An exact copy of the entries is required, excluding any pictures.

• **Exercise inputs**:
——————

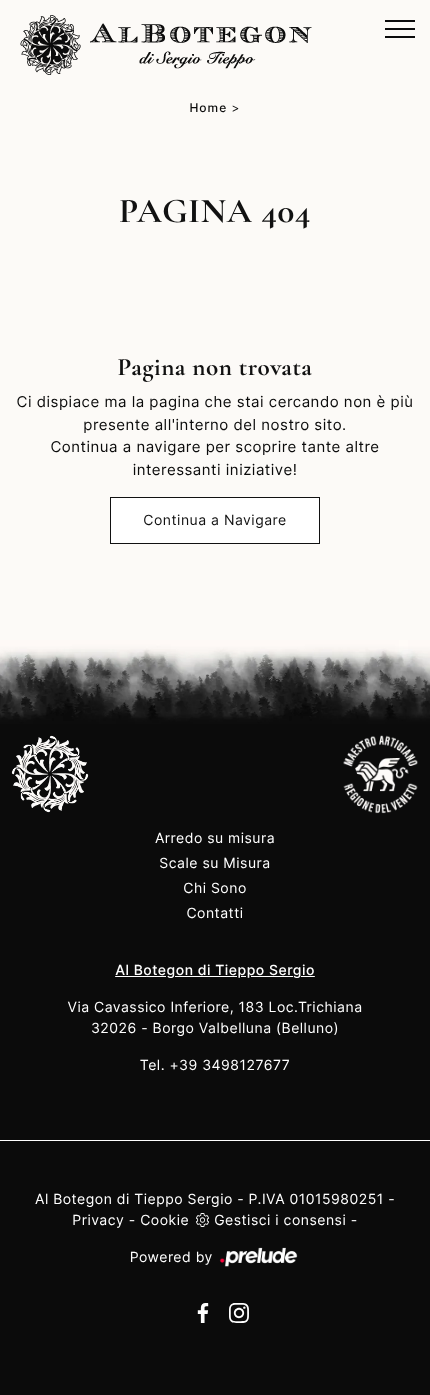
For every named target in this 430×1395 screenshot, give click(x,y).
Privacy (98, 1220)
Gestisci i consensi (280, 1220)
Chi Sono (215, 888)
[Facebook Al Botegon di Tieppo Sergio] (199, 1311)
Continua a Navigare (214, 520)
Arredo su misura (215, 838)
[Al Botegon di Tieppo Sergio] (166, 44)
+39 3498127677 (230, 1065)
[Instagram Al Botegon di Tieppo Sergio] (233, 1311)
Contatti (214, 913)
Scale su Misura (214, 863)
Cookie (164, 1220)
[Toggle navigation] (400, 30)
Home (208, 107)
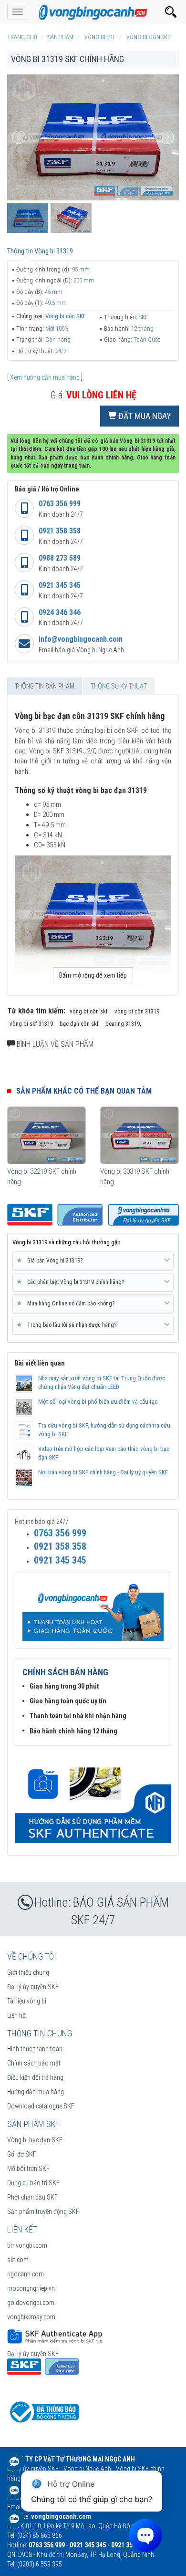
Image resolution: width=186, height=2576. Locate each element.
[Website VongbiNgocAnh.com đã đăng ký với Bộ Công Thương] (43, 2411)
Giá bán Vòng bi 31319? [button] (51, 1260)
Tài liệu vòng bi (26, 2001)
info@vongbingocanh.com (81, 639)
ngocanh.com (25, 2274)
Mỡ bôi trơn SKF (28, 2168)
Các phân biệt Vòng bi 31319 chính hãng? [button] (72, 1281)
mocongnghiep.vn (31, 2288)
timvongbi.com (27, 2245)
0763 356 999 (60, 503)
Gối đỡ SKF (21, 2154)
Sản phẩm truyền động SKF (43, 2211)
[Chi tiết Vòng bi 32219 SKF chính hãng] (46, 1135)
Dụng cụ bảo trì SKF (33, 2183)
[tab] (93, 1261)
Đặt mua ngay (143, 416)
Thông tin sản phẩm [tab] (44, 686)
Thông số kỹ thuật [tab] (119, 686)
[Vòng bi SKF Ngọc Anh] (93, 12)
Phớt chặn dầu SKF (32, 2197)
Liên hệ (16, 2015)
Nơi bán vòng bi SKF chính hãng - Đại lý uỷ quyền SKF (103, 1472)
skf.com (18, 2259)
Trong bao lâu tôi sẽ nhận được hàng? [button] (68, 1324)
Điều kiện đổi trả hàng (35, 2077)
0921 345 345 (60, 585)
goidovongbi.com (30, 2302)
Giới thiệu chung (28, 1972)
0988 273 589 (60, 558)
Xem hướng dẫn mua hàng (45, 377)
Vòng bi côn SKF (65, 316)
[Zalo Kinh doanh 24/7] (14, 2466)
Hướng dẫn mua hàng (35, 2092)
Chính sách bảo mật (34, 2063)
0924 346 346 (60, 612)
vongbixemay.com (31, 2317)
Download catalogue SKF (40, 2106)
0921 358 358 (60, 530)
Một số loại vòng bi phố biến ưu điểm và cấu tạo (98, 1401)
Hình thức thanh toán (34, 2049)
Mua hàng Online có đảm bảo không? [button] (67, 1303)
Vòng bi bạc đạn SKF (34, 2140)
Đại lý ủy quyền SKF (33, 1987)
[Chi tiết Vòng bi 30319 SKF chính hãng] (139, 1135)
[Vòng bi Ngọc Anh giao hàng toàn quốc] (93, 1799)
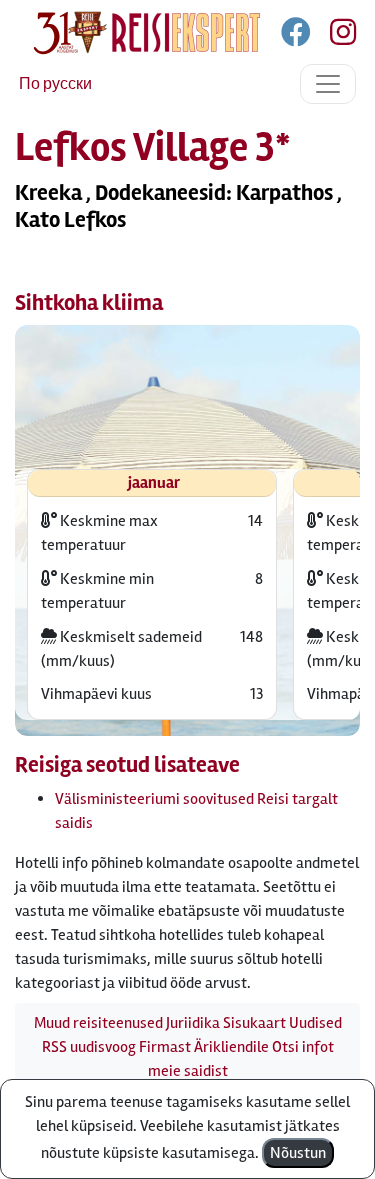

——————

• **Exercise response**:
For every named target in this 430×1395 screenshot, give click(x,y).
Privacy (98, 1220)
Gestisci i consensi (280, 1220)
Chi Sono (215, 888)
[Facebook Al Botegon di Tieppo Sergio] (199, 1311)
Continua a Navigare (214, 520)
Arredo su misura (215, 838)
[Al Botegon di Tieppo Sergio] (166, 44)
+39 3498127677 (230, 1065)
[Instagram Al Botegon di Tieppo Sergio] (233, 1311)
Contatti (214, 913)
Scale su Misura (214, 863)
Cookie (164, 1220)
[Toggle navigation] (400, 30)
Home (208, 107)
Image resolution: width=186, height=2576. Locate each element.
[Website VongbiNgocAnh.com đã đăng ký với Bộ Công Thương] (43, 2411)
Giá bán Vòng bi 31319? [button] (51, 1260)
Tài liệu vòng bi (26, 2001)
info@vongbingocanh.com (81, 639)
ngocanh.com (25, 2274)
Mỡ bôi trơn SKF (28, 2168)
Các phân biệt Vòng bi 31319 chính hãng? [button] (72, 1281)
mocongnghiep.vn (31, 2288)
timvongbi.com (27, 2245)
0763 356 999 (60, 503)
Gối đỡ SKF (21, 2154)
Sản phẩm truyền động SKF (43, 2211)
[Chi tiết Vòng bi 32219 SKF chính hãng] (46, 1135)
Dụng cụ bảo trì SKF (33, 2183)
[tab] (93, 1261)
Đặt mua ngay (143, 416)
Thông tin sản phẩm [tab] (44, 686)
Thông số kỹ thuật [tab] (119, 686)
[Vòng bi SKF Ngọc Anh] (93, 12)
Phớt chặn dầu SKF (32, 2197)
Liên hệ (16, 2015)
Nơi bán vòng bi SKF chính hãng - Đại lý uỷ quyền SKF (103, 1472)
skf.com (18, 2259)
Trong bao lâu tôi sẽ nhận được hàng? [button] (68, 1324)
Điều kiện đổi trả hàng (35, 2077)
0921 345 345 (60, 585)
goidovongbi.com (30, 2302)
Giới thiệu chung (28, 1972)
0988 273 589 (60, 558)
Xem hướng dẫn mua hàng (45, 377)
Vòng bi côn SKF (65, 316)
[Zalo Kinh doanh 24/7] (14, 2466)
Hướng dẫn mua hàng (35, 2092)
Chính sách bảo mật (34, 2063)
0924 346 346 (60, 612)
vongbixemay.com (31, 2317)
Download catalogue SKF (40, 2106)
0921 358 358 (60, 530)
Một số loại vòng bi phố biến ưu điểm và cấu tạo (98, 1401)
Hình thức thanh toán (34, 2049)
Mua hàng Online có đảm bảo không? [button] (67, 1303)
Vòng bi bạc đạn SKF (34, 2140)
Đại lý ủy quyền SKF (33, 1987)
[Chi tiết Vòng bi 30319 SKF chính hãng] (139, 1135)
[Vòng bi Ngọc Anh giao hàng toàn quốc] (93, 1799)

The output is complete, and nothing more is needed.